Qualitative and Quantitative Risk Analysis in Construction

The Risk Management process involves many sequential steps that constitute a carefully structured plan, like the one that we have developed in KEN International through our extensive experience and in-depth knowledge. Unlike simplistic and generalistic approaches, we opt to go back and forth between the spectrum of the qualitative and quantitative risk analysis, in an effort to establish a robust system of insightful evaluation and achieve the subsequent risk management plan optimization. Here is what each of the two elements involve, according to our plan of action.

Qualitative Risk Analysis

Identifying the associated risks presupposes the development and laying out of the complete work items plan, and pre-execution planning is in the core of our expertise. Assessing an identified risk element from a qualitative point of view means considering its probability and impact, test various assumptions that the team comes up with, and rate the data as to their precision. The outcome of this process is the deduction of the overall risk rating (necessary for the feasibility evaluation), as well as the identification of any trends which help in optimizing the prioritization of the identified risks.

We conduct this type of analysis by developing a risk probability and impact matrix, conducting an FMEA (Failure Mode and Effect Analysis) on specialized software, and by drawing Ishikawa diagrams (for root-cause analysis), and fault trees so the risks can be prioritized with precision. Our probability and impact evaluation is not limited to a “yes or no” outcome, but positioned on a scale of severity, allowing for further optimization and categorization. The impact is also split into categories underpinning the impact on cost, schedule/progression, and work performance. The total aggregate helps us tag the risk item with the corresponding identification rating.

Quantitative Risk Analysis

Following the qualitative, we proceed to the quantitative risk analysis which helps us express the probability of each identified risk item and its scope of impact numerically. Rough estimates and long-shot predictions have no value in efficient engineering, and KEN International wins the trust of its customers not by randomly betting and making promises, but by presenting actual numbers that support the proposed management plan.

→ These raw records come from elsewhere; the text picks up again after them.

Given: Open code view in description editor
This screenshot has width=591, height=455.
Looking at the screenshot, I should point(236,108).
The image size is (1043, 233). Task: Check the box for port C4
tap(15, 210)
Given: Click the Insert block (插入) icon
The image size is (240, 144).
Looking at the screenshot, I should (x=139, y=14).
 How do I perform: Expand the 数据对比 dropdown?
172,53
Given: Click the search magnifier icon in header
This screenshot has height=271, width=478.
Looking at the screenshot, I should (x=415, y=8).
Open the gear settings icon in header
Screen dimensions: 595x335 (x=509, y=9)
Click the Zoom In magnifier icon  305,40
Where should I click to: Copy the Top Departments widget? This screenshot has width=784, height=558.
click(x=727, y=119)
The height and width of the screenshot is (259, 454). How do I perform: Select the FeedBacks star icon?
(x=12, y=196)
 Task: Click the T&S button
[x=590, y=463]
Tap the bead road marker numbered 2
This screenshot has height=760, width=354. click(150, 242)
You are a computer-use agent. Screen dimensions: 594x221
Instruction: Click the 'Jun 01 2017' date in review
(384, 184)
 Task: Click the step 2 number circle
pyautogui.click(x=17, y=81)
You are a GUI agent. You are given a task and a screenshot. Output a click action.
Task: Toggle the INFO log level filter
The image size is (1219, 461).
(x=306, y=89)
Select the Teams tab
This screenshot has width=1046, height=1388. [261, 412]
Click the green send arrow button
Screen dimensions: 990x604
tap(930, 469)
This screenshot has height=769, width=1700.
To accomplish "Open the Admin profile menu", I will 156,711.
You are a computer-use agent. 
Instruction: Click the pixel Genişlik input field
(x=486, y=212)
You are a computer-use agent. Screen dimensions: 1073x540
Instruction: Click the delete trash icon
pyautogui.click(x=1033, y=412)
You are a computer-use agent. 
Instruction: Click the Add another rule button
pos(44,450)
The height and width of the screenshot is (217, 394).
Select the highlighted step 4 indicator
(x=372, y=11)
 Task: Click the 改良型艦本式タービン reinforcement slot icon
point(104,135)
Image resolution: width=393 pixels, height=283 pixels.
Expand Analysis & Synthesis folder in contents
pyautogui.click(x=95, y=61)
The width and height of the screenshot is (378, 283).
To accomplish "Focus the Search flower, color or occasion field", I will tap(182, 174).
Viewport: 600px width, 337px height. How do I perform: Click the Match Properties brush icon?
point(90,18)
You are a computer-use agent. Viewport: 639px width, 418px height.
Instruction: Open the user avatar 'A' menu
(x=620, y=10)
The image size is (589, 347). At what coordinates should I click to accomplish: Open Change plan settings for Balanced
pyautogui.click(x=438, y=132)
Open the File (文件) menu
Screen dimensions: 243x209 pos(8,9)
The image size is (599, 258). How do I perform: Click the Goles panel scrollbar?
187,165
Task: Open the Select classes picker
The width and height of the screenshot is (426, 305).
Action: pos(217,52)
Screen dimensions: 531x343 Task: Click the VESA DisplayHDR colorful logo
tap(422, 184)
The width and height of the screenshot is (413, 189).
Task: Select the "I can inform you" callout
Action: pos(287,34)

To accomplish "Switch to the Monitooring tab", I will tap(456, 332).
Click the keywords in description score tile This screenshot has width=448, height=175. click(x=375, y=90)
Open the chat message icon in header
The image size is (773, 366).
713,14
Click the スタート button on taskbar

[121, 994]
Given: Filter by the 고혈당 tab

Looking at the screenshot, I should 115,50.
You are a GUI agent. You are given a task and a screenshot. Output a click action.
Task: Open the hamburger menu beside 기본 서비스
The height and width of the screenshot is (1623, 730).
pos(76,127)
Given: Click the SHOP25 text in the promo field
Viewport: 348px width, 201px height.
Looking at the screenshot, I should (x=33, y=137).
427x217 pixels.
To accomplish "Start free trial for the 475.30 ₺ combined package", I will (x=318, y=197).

Not only risks are evaluated in this step though, as the probability of achieving a specific objective or even a set of goals is actually of equal importance, as it’s the other side of the same coin. Our considerations during quantitative risk analysis include the results of a sensitivity analysis, the results of a decision tree analysis, and many hours of simulation on risk assessment software tools. This helps us prioritize the list of the risks, run a probabilistic analysis on firm ground, identify trends, and finally come up with a golden number that indicates whether achieving the cost and time objectives is doable or not. Also during this step, we implement all of our mitigation techniques, as the bow-tie diagram that we develop help us put the source of hazards in order against the consequences of each control measure path that we can take.